Tagging has begun (for real)!
May. 29th, 2022 09:16 amAt last, the database of Yahoo Groups metadata has reached the point of readiness so that tagging can begin in earnest - and done properly this time, unlike the attempt last summer (which I have kept the info for, so the efforts were not in vain).
Big pluses this time:
- Tabs are organized by one or more cat_id numbers, each of which is unique to the combination of category path, category id, and category name. This means that, on the whole, the groups on a tab should be roughly similar in theme/content, and in some cases, tabs can be limited to a specific fandom (generally super popular fandoms of the early 2000s such as LOTR, HP, Buffy, Sailor Moon, or Backstreet Boys).
- Tabs are separated by language, so the average volunteer doesn't have to deal with identifying languages at all, nor do they have to tag groups in a language other than English if they don't want to. (Of course, that means we are definitely eager for volunteers who ARE able and willing to tag groups in other languages!)
- Nonfandom tagging is done alongside the fandom tagging by the same volunteer, so there's no second pass that has to be done later. (There's a preset list of nonfandom categories to copy/paste from, to make it simple for taggers.)
- Each tab only needs to be looked at twice (once for initial tagging, once for checking), but checkers have a slightly different set of tasks, and should be able to breeze through most tabs more quickly than the initial tagging.

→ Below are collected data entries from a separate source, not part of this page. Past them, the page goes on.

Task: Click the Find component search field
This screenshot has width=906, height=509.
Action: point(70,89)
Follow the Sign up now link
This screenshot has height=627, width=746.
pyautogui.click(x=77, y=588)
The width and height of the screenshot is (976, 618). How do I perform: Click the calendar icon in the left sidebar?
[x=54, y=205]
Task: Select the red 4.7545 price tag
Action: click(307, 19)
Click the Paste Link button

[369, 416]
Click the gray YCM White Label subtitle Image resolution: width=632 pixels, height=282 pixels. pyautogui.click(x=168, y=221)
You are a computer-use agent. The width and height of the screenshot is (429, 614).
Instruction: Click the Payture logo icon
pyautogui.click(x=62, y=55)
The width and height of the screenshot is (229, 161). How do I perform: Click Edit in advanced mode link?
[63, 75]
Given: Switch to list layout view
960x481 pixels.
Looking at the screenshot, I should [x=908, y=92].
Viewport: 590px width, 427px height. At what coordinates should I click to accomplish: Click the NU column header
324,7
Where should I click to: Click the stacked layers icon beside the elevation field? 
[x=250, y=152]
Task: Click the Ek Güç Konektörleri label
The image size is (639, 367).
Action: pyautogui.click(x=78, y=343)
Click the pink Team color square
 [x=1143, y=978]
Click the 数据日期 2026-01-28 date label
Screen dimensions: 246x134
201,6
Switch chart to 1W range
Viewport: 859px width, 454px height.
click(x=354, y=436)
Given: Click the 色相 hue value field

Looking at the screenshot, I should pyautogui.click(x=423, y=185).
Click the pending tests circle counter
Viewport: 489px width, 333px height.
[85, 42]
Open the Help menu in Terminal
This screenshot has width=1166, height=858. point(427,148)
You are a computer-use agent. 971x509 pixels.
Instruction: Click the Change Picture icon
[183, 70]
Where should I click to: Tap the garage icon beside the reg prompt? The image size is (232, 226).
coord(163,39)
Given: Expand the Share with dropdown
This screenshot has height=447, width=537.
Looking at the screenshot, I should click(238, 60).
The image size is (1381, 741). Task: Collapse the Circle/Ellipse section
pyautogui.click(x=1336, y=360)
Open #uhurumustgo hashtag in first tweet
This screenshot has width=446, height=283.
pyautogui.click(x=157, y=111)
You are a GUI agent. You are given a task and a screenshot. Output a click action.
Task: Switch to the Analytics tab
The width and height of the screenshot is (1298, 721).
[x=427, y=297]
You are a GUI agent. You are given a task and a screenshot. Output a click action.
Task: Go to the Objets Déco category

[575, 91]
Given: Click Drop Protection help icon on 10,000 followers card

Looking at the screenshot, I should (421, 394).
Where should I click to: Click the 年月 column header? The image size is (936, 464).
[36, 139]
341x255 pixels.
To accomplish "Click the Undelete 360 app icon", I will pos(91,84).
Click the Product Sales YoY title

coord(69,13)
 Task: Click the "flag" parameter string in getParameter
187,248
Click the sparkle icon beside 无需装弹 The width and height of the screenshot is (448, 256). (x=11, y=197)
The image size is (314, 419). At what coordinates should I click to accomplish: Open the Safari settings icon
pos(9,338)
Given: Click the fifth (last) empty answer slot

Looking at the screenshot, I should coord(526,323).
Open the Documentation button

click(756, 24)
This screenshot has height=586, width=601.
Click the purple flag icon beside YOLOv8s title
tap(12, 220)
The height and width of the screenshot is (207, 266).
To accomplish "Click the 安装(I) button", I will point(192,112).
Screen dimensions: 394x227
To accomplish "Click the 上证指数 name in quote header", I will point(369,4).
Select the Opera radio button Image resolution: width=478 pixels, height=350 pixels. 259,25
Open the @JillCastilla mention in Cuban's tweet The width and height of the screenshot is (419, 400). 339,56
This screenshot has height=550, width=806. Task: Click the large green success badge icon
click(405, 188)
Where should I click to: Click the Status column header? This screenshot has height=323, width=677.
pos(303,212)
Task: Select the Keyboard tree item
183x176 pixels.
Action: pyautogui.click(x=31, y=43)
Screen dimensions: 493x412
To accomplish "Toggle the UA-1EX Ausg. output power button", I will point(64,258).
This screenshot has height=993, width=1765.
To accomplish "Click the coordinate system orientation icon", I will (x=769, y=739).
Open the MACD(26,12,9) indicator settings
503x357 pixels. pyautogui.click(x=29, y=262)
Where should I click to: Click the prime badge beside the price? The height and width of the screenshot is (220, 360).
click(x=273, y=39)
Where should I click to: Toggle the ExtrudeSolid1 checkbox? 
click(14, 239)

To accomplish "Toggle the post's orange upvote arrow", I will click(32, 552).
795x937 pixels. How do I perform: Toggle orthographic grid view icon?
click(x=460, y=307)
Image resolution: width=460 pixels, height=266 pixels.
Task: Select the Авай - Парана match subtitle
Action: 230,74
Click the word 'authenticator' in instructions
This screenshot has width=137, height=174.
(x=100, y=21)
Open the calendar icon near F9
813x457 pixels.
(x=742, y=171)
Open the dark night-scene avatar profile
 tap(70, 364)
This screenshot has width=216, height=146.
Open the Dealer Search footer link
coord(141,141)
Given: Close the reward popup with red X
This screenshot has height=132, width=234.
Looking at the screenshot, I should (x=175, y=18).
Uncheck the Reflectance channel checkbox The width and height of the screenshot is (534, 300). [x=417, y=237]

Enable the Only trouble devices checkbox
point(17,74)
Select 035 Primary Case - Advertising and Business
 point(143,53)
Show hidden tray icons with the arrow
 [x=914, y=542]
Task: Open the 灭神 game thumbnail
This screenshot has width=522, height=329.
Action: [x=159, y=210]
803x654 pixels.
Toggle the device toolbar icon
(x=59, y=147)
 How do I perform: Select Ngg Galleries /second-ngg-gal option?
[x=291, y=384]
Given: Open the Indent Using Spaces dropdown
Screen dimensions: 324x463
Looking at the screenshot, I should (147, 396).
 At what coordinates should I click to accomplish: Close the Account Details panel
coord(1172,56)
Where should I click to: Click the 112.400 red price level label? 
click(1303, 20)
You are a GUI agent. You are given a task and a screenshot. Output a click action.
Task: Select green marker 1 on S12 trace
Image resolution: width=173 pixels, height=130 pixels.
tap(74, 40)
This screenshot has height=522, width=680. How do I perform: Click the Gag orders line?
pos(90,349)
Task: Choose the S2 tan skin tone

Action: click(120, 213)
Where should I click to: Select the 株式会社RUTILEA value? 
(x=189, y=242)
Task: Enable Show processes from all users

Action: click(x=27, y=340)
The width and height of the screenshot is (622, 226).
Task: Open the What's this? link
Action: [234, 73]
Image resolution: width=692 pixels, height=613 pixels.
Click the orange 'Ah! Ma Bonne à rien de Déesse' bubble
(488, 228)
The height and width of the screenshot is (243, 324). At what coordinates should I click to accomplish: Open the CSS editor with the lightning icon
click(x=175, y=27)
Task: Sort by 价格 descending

If you're interested in helping, here are the relevant links:
Tagging guidelines: https://docs.google.com/document/d/1AWFSmXLH-KsVU7N1EGkmbrLyv1N_fYoRlWLCEWLxtX4/edit?usp=sharing
Category list with cat_id and groups count: https://mega.nz/file/EZ9xCY4b#N8l9_LTJ-mV4KsMRO0DT4J--ws1fackYRcLZHPJ370o
Discord server (Save Yahoo Groups): https://discord.gg/fqsNqdpF7r
You do NOT have to be on the server, if you don't want to do Discord. It is helpful, as I update the last processed cat_id so you know which ones are already on tabs and can be requested, but it's not necessary.
Especially needed:
- anyone who can read a language other than English (the first 1000+ cat_ids are all Italian category paths, for instance, and there are tons of groups later on in Spanish, French, German, Portuguese, Chinese, Turkish, Indonesian, Arabic, some Hebrew - and we will particularly need to find someone who can read Persian written with the Latin alphabet)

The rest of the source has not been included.